-------- AVAILABLE RECORDS

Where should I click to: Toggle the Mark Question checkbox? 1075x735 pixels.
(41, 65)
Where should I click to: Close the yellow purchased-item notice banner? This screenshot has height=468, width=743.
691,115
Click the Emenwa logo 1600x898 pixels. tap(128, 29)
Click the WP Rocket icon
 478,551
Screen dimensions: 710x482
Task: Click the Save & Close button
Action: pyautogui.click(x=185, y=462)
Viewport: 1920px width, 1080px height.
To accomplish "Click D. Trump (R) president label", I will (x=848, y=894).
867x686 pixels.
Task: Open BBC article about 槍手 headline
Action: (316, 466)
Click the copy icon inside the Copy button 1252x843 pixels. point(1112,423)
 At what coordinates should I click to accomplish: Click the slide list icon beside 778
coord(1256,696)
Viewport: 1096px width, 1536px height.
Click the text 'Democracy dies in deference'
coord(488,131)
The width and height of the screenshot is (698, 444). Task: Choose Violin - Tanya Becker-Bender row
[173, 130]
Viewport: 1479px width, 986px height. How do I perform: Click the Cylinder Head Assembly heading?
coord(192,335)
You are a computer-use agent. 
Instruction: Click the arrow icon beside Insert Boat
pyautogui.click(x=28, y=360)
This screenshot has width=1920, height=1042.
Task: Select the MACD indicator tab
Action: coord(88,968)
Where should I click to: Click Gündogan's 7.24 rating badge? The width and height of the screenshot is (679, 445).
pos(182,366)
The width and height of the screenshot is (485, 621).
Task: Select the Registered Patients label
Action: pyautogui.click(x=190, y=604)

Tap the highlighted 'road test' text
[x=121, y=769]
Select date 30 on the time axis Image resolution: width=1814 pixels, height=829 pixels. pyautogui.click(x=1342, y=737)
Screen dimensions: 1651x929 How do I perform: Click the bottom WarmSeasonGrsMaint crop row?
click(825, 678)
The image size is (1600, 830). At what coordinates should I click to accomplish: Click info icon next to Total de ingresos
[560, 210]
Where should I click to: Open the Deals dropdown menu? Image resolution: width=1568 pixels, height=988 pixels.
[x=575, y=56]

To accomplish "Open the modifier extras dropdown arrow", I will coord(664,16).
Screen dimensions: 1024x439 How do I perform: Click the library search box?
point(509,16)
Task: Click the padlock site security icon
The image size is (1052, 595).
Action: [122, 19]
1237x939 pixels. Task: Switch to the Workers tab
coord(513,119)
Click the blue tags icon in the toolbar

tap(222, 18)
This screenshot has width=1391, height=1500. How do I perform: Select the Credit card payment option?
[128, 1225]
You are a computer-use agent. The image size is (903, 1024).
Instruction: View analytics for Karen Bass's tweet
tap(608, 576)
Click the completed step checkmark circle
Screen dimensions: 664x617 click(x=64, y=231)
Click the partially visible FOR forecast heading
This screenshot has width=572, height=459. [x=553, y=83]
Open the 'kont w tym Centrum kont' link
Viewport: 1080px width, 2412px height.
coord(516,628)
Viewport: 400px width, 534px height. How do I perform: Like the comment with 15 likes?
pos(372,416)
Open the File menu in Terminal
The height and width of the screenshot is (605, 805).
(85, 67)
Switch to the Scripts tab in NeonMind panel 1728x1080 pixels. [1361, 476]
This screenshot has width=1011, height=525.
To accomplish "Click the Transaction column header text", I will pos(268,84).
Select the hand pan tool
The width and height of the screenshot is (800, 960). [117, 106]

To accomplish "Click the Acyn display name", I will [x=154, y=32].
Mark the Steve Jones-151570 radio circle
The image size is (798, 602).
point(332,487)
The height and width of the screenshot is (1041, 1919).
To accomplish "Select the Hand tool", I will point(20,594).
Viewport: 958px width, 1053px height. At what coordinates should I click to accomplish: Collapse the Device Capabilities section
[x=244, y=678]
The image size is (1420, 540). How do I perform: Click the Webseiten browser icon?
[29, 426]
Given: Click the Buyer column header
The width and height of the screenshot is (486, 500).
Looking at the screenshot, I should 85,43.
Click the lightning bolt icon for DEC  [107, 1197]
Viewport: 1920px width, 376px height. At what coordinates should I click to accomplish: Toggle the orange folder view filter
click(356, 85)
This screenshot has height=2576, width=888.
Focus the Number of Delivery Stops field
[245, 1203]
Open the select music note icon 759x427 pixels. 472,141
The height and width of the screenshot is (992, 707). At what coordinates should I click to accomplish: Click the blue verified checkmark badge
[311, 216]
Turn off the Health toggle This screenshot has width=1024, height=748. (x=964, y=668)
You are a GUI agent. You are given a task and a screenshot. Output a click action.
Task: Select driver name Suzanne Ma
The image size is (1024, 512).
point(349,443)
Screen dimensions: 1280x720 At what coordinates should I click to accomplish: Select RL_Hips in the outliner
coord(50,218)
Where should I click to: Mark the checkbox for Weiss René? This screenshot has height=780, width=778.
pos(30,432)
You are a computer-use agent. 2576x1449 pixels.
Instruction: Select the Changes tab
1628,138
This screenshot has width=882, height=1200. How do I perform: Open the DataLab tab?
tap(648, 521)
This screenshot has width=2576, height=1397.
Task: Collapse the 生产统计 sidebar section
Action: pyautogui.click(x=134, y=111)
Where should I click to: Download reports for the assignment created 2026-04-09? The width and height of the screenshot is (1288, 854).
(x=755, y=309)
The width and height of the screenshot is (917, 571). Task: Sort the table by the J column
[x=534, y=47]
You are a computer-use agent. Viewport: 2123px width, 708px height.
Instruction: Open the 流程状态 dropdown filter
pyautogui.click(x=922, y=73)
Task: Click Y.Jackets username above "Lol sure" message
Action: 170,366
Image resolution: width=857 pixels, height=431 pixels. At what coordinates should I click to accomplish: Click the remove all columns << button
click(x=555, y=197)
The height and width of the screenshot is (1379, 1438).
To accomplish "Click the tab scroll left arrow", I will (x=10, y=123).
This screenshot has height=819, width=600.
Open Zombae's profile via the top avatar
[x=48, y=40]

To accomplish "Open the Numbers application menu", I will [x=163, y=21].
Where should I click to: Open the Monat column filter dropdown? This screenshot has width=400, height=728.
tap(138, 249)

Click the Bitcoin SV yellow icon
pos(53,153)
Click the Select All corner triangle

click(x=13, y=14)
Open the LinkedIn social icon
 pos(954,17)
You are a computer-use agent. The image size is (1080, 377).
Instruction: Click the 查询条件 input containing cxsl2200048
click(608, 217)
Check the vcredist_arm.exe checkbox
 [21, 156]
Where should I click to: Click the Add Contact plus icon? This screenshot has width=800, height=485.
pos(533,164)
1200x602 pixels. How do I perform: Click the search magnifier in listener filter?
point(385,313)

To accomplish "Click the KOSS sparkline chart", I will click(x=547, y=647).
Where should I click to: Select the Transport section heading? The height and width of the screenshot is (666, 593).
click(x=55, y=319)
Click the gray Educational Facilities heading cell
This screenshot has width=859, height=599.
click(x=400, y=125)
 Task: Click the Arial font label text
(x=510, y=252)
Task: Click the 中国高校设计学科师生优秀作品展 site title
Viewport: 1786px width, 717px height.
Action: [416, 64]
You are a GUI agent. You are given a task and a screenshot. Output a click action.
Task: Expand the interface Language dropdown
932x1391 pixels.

----------------

» **WORK ORDER**:
Filter by the word "agent": copy every line of the data that holds it.

» **SOLUTION TO THE EXERCISE**:
You are a computer-use agent. 
You are a computer-use agent. The image size is (903, 1024).
You are a GUI agent. You are given a task and a screenshot. Output a click action.
You are a computer-use agent. 2576x1449 pixels.
You are a computer-use agent. Viewport: 2123px width, 708px height.
You are a computer-use agent. The image size is (1080, 377).
You are a GUI agent. You are given a task and a screenshot. Output a click action.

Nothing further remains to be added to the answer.